En Chile la desocupación nacional, según la información entregada por el Instituto Nacional de Estadísticas (INE) a través de la Encuesta Nacional de Empleo (ENE) correspondientes al trimestre móvil (diciembre 2019 – febrero 2020) alcanzo un 7,8%, incrementándose 0,8 puntos porcentuales (pp.) respecto al mismo periodo del año anterior. La situación económica que vive nuestro país se ve aumentada respecto a nuestros vecinos- no debemos olvidar el estallido social, el incremento del valor del dólar y ahora la crisis sanitaria que se vive a nivel global- pues todos estos indicadores económicos hacen que nuestra economía sufra dramáticos cambios, mostraron un deterioro de 11.670 empleos formales, una cifra demasiado alta para mantener estable cualquier economía.

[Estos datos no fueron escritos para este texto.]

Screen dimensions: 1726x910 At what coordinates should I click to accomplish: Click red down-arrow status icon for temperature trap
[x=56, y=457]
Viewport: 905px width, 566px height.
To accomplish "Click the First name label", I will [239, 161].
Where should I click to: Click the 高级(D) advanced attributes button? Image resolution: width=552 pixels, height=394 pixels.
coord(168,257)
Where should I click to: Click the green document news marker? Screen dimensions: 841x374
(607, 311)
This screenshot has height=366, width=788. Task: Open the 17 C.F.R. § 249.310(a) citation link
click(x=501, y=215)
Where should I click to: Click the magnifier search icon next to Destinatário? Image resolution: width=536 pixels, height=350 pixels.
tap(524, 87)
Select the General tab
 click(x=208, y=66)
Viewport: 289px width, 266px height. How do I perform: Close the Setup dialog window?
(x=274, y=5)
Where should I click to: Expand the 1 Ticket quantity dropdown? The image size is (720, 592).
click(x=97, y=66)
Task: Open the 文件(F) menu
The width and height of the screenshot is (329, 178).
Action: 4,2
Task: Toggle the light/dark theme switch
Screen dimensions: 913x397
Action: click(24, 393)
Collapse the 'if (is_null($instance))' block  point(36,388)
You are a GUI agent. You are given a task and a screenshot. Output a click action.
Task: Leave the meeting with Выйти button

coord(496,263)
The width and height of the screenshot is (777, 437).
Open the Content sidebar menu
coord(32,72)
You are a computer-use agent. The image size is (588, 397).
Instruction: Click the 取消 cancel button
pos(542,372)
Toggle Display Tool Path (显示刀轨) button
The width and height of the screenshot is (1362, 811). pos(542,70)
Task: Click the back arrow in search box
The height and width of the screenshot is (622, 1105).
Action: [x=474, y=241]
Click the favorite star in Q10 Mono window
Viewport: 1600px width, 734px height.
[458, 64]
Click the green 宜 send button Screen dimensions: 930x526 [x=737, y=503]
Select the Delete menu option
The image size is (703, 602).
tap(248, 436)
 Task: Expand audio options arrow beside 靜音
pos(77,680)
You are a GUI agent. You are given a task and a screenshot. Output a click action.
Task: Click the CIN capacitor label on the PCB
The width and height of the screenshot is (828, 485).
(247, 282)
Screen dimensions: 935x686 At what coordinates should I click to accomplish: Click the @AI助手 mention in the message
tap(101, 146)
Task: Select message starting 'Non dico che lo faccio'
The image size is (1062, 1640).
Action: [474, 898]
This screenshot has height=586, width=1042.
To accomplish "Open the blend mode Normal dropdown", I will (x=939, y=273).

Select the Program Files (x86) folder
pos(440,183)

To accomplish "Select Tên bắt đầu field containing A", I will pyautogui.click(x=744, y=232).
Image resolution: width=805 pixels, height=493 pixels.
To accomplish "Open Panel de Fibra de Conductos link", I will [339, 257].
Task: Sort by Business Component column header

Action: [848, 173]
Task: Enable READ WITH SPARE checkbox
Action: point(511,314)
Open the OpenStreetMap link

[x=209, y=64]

Ante este escenario, el Banco Central advirtió un dramático panorama económico para nuestro país. El informe de política monetaria correspondiente al mes de febrero no sólo aplicó un fuerte recorte a las proyecciones de crecimiento de Chile y la inversión- con una caída del PIB en el primer trimestre de 2020-, sino también, y como era de esperar, se prevé un sombrío futuro para el mundo del trabajo, anticipando tasas de desempleo superior al 10% para mediados de este 2020.

 

6 de cada 10 trabajadores en la región desarrollarán una economía informal. Estos trabajadores al perder sus fuentes de ingreso formales pasarían a quedar sin sus derechos y su protección laboral, volviéndose aún más vulnerables ante esta crisis

 

Un desafío para todo tipo de empresa es ser audaces y muy asertivas frente a cualquier tipo de crisis, más aún cuando éstas se producen a nivel global. Existe una directa conexión entre la situación del empleo y la estabilidad de los sistemas económicos. El desempleo generalizado, los salarios deteriorados, el crecimiento del empleo informal sólo profundizan las dificultades y las crisis en las organizaciones como también en los Estados. Es muy probable que en los próximos meses se vean grandes cuestionamientos y transformaciones en la manera en que se lideran las organizaciones.

Un rol preponderante en materia de reactivación del empleo es el que juega el Estado, ya que se deberán abordar políticas específicas para generar empleo en el corto plazo, mediante la introducción de programas especiales, subsidios a la contratación y de capacitación de los desempleados para aumentar sus capacidades y su empleabilidad.

Será necesario cambiar la forma en que el país desarrolla su crecimiento, se deberán estimular las actividades económicas que generen un mayor valor añadido, priorizar la modernización tecnológica y la diversificación de la producción. Lo anterior a través de la transformación estructural y política de las organizaciones, pues sólo generando este cambio- que seguro será en un largo plazo- podremos encontrar la vía hacia el desarrollo sostenible e inclusivo para combatir las desigualdades en el mercado laboral y facilitar el acceso al trabajo decente porque la estabilidad significa preservar el consumo y las perspectivas de dinamismo de cualquier economía.